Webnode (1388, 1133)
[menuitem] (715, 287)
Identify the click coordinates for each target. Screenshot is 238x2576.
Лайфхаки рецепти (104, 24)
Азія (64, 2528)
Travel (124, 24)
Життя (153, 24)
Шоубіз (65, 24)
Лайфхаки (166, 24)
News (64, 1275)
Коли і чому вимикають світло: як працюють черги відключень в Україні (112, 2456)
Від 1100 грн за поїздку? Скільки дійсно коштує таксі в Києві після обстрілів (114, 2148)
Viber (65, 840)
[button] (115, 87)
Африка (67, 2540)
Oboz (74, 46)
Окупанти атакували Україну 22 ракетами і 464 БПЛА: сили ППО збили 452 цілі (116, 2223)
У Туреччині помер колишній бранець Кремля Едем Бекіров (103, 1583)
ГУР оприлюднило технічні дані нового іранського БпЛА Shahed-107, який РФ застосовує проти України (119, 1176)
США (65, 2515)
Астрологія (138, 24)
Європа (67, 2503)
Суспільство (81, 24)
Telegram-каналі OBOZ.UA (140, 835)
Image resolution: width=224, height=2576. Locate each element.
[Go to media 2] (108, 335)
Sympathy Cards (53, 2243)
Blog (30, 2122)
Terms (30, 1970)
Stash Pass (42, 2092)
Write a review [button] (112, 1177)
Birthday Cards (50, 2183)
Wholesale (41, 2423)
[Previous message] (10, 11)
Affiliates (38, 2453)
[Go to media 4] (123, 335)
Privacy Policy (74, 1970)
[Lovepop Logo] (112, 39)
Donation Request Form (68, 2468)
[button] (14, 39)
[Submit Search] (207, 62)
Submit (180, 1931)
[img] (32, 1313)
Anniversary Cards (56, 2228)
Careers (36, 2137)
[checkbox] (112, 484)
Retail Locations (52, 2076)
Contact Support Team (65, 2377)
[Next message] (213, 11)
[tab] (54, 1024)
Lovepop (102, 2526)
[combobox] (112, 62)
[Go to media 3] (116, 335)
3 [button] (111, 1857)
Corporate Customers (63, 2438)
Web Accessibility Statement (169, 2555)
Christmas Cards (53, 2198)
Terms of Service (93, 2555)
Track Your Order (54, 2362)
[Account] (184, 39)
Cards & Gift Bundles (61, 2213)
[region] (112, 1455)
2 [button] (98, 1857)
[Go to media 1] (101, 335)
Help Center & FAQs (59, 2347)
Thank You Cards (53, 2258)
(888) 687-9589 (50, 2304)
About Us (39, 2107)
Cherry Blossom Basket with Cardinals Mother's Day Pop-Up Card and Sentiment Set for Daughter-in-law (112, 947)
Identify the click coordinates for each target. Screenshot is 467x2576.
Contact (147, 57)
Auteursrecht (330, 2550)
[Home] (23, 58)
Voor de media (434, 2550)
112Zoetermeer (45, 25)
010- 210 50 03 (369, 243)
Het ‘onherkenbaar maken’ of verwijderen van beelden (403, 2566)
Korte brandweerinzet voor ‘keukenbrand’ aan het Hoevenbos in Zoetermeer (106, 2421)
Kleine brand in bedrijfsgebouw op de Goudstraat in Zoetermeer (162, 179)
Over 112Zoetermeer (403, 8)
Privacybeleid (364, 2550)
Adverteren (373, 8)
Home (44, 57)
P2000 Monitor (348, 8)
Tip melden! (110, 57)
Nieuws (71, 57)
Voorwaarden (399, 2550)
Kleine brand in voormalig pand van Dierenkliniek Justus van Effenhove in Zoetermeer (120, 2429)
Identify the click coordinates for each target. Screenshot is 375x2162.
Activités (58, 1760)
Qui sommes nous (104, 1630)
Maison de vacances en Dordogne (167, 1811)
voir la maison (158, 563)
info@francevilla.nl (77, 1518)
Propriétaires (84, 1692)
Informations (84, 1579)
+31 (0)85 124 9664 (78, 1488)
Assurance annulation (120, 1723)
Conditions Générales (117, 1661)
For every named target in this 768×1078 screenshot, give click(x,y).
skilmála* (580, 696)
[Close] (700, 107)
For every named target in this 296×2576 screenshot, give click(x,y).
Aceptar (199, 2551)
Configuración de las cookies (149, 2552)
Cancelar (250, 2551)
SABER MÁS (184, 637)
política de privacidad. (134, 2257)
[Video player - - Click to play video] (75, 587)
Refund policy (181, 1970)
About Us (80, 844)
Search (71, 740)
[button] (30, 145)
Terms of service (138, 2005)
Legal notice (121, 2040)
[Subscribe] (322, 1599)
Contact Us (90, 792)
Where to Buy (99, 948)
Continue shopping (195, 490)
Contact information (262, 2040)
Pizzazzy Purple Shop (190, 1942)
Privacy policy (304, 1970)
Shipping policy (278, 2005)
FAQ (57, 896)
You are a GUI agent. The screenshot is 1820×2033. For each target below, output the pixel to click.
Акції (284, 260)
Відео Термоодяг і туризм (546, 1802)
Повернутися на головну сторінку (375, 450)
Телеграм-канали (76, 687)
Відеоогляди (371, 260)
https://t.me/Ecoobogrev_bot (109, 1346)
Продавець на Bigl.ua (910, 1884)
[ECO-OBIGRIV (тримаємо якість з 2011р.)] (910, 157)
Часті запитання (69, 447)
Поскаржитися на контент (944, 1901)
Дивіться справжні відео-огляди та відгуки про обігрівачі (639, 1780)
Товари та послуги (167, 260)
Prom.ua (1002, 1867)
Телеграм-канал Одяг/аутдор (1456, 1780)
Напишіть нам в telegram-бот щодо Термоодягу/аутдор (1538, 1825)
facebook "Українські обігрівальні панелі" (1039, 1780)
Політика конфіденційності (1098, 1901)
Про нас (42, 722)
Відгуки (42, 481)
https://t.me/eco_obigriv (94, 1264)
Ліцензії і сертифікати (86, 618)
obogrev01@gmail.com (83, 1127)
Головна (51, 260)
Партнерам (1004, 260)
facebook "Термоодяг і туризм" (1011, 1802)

Exercise aim:
Search the listing above for the string "button" and return each line it appears on.

Exercise solution:
[button] (115, 87)
Write a review [button] (112, 1177)
[button] (14, 39)
3 [button] (111, 1857)
2 [button] (98, 1857)
[button] (30, 145)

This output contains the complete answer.